Render the items below as a JSON list of strings, one string per line, omitting blank lines and leaving out the pictures.

#### Dataset content ####

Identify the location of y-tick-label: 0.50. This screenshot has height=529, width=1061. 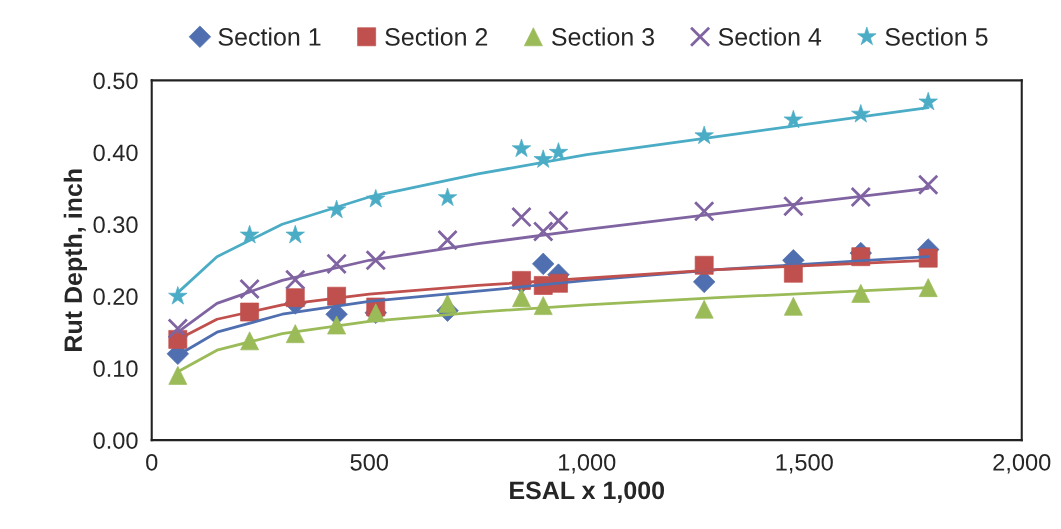
(116, 81).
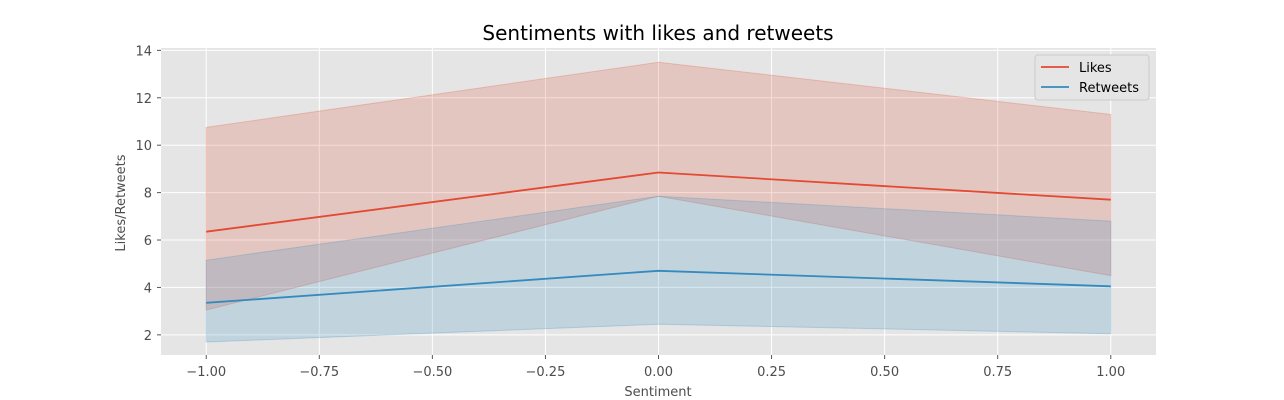 The image size is (1284, 400). Describe the element at coordinates (148, 242) in the screenshot. I see `y-tick-label: 6` at that location.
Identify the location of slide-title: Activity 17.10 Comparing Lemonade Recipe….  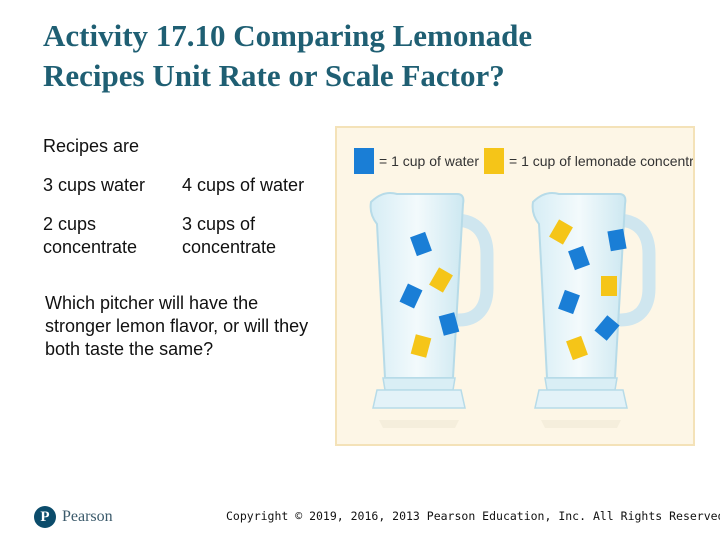
(343, 56).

####

** Answer section **
[
  "Identify the location of y-tick-label: 0.50. This screenshot has height=529, width=1061. ",
  "(116, 81).",
  " The image size is (1284, 400). Describe the element at coordinates (148, 242) in the screenshot. I see `y-tick-label: 6` at that location.",
  "Identify the location of slide-title: Activity 17.10 Comparing Lemonade Recipe….  ",
  "(343, 56)."
]